On the late afternoon of Sept. 16, 2019, Hambrick was again arrested for drunk driving after he was seen driving the wrong way down a busy Casper street. His BAC was .18, more than twice the legal limit.
Following his second arrest, Hambrick agreed to submit to multiple daily alcohol breath checks, but in December, it was reported that his compliance had been “spotty,” the Board of Professional Responsibility said in its report.
In February, Hambrick was sentenced to six months in jail (with all but 15 days suspended) for his DUI and paid $505 in court costs and and a payment to the victim’s compensation fund.
The Supreme Court censured Hambrick due to his pattern of misconduct, multiple offenses and illegal conduct.
John C. Hoard has been licensed to practice since 1982 and maintains an active firm in Casper. In 2017, he was hired by “S.E.” for the purpose of filing a chapter 7 bankruptcy, for which Hoard was paid.
The filing was delayed due to S.E.’s illness, but in late April 2018, the client instructed Hoard to proceed with the bankruptcy filing. Hoard didn’t timely comply with S.E.’s request, according to the Board of Professional Responsibility’s report.
In March 2019, frustrated at Hoard’s lack of diligence, S.E. fired her lawyer. When she hired a new attorney, she discovered she was longer eligible for a Chapter 7 proceeding and would have to file a Chapter 13 bankruptcy petition instead.
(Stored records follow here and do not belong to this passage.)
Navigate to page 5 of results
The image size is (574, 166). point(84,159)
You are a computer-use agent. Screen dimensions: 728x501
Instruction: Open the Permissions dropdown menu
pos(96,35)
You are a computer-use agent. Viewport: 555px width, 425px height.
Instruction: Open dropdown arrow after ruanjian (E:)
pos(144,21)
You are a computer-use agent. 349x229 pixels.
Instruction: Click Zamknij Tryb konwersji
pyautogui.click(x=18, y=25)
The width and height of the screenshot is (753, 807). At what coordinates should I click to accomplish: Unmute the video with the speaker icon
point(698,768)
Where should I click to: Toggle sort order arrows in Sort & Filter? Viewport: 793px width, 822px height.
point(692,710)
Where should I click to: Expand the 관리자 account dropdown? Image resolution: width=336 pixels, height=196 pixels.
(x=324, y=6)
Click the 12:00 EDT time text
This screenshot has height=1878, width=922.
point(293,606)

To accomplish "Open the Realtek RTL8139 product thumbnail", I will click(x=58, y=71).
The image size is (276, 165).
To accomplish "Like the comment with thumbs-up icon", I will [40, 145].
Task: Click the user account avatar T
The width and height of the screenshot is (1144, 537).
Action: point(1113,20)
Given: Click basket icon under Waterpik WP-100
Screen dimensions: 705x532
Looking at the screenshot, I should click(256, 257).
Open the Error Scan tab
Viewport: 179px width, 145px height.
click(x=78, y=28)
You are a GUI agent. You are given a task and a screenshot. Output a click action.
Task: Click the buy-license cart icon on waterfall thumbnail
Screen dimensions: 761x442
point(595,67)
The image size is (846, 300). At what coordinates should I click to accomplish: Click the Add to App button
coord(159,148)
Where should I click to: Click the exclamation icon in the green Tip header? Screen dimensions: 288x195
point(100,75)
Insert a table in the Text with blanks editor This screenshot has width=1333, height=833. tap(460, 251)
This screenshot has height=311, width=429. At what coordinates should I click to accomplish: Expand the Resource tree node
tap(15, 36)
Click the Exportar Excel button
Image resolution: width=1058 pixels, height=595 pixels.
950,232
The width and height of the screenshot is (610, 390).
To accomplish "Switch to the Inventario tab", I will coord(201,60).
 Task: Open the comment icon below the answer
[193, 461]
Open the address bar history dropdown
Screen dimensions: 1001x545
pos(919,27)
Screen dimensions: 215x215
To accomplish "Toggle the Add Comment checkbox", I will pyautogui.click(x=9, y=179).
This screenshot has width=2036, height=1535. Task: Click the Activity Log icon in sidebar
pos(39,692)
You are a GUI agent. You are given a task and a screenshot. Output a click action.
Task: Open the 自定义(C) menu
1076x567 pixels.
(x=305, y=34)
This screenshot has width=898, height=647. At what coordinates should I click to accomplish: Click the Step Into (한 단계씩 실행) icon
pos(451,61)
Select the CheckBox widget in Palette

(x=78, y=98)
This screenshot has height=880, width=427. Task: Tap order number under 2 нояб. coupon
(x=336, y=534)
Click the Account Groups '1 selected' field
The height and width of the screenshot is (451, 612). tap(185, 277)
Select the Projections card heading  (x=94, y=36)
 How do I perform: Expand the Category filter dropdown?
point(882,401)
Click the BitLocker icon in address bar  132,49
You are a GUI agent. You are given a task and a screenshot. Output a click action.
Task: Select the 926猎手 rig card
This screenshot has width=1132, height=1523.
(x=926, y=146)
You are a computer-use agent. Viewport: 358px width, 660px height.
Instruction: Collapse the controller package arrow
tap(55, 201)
The chapter 13 plan required S.E. to make more than $44,000 in payments to creditors, which wouldn’t have been required had Hoard filed a Chapter 7 petition. She became ineligible for Chapter 7 bankruptcy in January 2019.
Hoard admitted to negligence and lack of diligence. The Supreme Court censured him due to his substantial experience and the client’s vulnerability.